Topo

Almodóvar diz que gosta de competir porque não é "vaca sagrada" do cinema

Thiago Stivaletti

Colaboração para o UOL, de Cannes*

17/05/2016 08h12

Diretor de obras-primas como “Tudo sobre minha mãe” e “Fale com ela”, o espanhol Pedro Almodóvar conseguiu mais uma vez. “Julieta”, seu vigésimo filme, aplaudido nesta quarta na primeira sessão em Cannes, é um melodrama sublime adaptado de três contos do livro “A Fugitiva”, da canadense Alice Munro, vencedora do Nobel de Literatura.

Julieta é uma moça de Madri que um dia conhece Xoan, um belo pescador, numa viagem de trem. Ela se apaixona e vai morar com ele no litoral da Galícia e tem que enfrentar o mal humor da empregada da casa (Rossy de Palma, atriz fetiche do diretor, com um rosto saído de uma tela de Picasso). O casal tem uma filha, Antía. Algum tempo depois, Xoan morre num acidente, e mãe e filha se mudam para Madri. Mas aos 18 anos, Antía decide ir para um retiro e começa a se afastar cada vez mais da mãe, que fica devastada com a ausência, numa relação dominada por culpas guardadas no fundo da alma.

Na entrevista coletiva, não faltou a inevitável pergunta: o nome de Pedro (e de seu irmão Agustín) nos Panama Papers --que revelou contas secretas no Panamá em nome de empresas de fachada, nas quais, em alguns casos, havia dinheiro não declarado às Receitas dos países dos correntistas-- pode prejudicar a imagem do diretor e do novo filme? O diretor encarou a pergunta sem medo. “Meu nome e do meu irmão são os menos fulgurantes nesses papéis. Se essa história fosse um filme, nós seríamos meros figurantes. E a imprensa espanhola nos tratou como protagonistas absolutos”, disse. “Não sabemos qual era a questão porque não se investigou a fundo. Espero que isso não impeça o público de ver o filme, e sobretudo de gostar dele”.

Agustín Almodóvar reconheceu no mês passado em um comunicado que a empresa foi criada "ante uma possível expansão internacional" de sua produtora de cinema, mas "se deixou morrer a empresa sem atividade porque não se encaixava com nossa forma de trabalhar".

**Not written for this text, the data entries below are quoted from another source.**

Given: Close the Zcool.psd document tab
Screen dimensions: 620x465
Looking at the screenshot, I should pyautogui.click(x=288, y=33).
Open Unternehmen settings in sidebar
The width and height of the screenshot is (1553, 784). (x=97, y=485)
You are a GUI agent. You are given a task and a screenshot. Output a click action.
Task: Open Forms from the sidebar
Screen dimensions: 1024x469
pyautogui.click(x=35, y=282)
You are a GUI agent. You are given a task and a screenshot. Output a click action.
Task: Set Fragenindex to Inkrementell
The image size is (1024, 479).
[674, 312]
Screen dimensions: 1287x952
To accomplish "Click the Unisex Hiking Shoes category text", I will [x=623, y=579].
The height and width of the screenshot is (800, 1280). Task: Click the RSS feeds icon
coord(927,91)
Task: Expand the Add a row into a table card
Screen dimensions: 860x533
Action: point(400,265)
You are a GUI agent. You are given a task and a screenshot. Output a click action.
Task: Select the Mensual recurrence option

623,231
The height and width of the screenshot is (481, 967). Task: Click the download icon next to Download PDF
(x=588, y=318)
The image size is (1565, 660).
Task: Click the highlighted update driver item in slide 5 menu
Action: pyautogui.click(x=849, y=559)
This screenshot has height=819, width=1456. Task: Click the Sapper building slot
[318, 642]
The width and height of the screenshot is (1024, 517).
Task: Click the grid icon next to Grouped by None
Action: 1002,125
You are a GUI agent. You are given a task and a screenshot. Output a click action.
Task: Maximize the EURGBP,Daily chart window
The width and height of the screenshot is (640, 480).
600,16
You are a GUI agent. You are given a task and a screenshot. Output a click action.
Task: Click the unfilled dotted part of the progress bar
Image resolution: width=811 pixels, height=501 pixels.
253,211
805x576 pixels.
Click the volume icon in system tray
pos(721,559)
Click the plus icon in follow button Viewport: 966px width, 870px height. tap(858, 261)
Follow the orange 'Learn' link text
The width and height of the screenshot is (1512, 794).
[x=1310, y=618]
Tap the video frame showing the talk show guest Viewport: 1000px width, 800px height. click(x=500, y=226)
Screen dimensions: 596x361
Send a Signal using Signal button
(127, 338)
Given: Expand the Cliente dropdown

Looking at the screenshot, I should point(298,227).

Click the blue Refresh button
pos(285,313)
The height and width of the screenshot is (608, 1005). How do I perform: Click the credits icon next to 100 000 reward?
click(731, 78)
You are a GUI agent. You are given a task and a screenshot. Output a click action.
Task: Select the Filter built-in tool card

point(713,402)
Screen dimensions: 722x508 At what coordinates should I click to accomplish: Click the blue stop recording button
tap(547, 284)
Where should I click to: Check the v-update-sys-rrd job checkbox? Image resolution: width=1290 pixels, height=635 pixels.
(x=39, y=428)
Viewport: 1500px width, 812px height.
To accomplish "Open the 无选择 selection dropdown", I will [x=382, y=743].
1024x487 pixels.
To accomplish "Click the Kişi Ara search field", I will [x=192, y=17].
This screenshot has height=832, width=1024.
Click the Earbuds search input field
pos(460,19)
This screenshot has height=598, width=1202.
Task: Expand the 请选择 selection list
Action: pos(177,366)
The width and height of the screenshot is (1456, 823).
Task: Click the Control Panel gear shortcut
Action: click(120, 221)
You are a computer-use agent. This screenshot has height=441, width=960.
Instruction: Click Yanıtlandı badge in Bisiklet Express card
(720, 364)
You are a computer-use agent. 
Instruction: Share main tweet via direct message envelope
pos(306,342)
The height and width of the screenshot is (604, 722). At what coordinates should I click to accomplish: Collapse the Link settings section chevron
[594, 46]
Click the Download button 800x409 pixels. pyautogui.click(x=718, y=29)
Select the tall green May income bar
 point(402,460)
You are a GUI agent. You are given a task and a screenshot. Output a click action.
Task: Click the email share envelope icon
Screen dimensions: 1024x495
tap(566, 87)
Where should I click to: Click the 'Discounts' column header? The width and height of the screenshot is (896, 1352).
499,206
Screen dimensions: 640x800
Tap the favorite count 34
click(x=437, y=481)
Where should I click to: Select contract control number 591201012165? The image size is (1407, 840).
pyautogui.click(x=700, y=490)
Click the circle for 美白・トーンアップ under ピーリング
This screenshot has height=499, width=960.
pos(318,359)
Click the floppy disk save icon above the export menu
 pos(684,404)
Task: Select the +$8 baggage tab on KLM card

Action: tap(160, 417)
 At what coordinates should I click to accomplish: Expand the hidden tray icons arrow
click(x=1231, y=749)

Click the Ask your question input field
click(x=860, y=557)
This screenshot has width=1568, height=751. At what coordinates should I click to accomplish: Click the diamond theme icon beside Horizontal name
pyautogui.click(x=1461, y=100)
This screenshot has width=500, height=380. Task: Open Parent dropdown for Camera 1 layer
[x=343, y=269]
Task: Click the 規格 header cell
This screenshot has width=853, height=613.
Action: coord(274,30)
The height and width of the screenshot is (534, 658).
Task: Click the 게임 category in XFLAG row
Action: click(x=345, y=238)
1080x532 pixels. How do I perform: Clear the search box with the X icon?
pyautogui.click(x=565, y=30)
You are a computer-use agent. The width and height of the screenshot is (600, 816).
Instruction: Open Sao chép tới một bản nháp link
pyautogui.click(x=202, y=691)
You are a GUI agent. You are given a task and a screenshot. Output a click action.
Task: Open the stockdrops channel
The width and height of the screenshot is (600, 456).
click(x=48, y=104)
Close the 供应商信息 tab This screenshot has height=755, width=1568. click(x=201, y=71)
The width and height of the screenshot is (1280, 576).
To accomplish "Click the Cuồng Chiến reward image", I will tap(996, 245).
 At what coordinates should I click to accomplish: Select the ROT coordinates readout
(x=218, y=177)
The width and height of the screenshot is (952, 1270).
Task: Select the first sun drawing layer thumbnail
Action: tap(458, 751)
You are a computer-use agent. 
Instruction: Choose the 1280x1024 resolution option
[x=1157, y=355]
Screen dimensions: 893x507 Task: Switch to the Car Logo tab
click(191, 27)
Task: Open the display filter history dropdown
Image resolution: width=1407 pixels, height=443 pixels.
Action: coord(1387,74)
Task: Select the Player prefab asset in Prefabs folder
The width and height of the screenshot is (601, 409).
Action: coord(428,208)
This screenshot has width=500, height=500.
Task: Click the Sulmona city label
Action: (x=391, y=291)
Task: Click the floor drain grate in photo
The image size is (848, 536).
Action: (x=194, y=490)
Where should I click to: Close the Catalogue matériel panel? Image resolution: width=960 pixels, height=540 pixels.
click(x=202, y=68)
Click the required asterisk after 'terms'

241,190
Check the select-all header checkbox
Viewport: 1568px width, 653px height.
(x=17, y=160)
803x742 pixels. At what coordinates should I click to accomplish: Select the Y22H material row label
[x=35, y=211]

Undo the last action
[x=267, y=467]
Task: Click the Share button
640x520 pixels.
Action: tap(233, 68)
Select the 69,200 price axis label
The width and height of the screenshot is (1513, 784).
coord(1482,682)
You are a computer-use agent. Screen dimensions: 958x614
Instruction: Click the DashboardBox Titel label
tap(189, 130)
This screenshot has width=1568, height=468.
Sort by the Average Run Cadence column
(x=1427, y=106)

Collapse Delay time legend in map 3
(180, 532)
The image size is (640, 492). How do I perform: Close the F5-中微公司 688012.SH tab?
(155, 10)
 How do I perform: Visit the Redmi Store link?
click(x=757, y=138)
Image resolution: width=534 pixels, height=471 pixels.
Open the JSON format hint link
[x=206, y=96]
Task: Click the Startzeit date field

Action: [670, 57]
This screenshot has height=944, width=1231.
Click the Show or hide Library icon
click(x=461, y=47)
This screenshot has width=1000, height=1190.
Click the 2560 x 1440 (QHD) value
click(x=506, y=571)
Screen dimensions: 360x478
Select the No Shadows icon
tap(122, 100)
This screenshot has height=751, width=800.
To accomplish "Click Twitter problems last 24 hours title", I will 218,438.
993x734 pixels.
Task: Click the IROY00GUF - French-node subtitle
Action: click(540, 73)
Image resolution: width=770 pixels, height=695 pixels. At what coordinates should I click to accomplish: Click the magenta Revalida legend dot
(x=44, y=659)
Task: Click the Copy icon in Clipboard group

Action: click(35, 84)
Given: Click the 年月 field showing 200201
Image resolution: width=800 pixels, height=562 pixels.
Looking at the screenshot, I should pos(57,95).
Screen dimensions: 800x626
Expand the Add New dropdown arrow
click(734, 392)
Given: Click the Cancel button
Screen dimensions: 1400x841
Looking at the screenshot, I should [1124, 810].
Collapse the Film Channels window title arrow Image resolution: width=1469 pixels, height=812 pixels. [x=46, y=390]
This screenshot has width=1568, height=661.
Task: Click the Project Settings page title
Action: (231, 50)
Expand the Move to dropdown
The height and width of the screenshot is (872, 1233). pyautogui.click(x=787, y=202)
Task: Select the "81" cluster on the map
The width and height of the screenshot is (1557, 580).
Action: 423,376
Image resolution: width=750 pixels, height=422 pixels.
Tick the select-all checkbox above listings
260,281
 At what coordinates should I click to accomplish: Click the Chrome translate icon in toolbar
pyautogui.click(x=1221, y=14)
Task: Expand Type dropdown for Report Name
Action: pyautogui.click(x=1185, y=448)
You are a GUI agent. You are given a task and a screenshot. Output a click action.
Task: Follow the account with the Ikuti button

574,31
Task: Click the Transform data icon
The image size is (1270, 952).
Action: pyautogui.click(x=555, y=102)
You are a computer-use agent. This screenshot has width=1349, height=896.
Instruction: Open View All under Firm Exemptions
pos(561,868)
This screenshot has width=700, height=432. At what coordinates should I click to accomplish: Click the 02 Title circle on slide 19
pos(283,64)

Como estava adaptando uma autora canadense, o espanhol revelou que a primeira ideia foi rodar em Nova York seu primeiro longa em inglês – mas quanto mais lia o roteiro em outra língua, menos ficava seguro do material. Ele preferiu então adaptar a história à cultura espanhola e rodar como sempre em Madri. “Munro é uma dona de casa. Como eu, basicamente”, brincou. “Ela escrevia quando não estava cuidando dos quatro filhos. Mas foi complicado adaptar, porque os nossos valores são diferentes. Nos EUA, uma mãe convive bem com a ideia de que o filho vai embora na época da faculdade. Na Espanha, nunca rompemos os vínculos familiares”, explicou.

Com “Julieta”, Almodóvar tenta pela quinta vez ganhar a cobiçada Palma de Ouro – ele chegou muito perto em 1999 com “Tudo sobre Minha Mãe”, que levou o prêmio de direção. Mas, ao contrário de Woody Allen, ele não desiste de competir. “Não tenho o talento de Woody ou Spielberg, admiro e respeito a postura deles”, declarou, com toda a modéstia. “Mas prefiro estar em competição porque é mais excitante para mim e para a mídia. Não sou uma vaca sagrada, quero estar à altura dos outros diretores da competição.”

Segundo ele, “Julieta” só foi uma história possível de contar agora que tem 67 anos – mas não lida bem com a ideia de envelhecer. “Concordo com o [escritor americano] Philip Roth: envelhecer não é uma doença, mas um massacre. Sinto falta da minha juventude nos anos 80”. Um dos diretores mais renomados do cinema hoje, Almodóvar diz que se vê retratado em seus personagens, mas odeia a ideia de que escrevam sobre ele. “Até hoje não escreveram biografias sobre mim, autorizadas ou não. E por favor, para o futuro, não deixem que façam um filme sobre a minha vida”, brincou, arrancando risos da sala.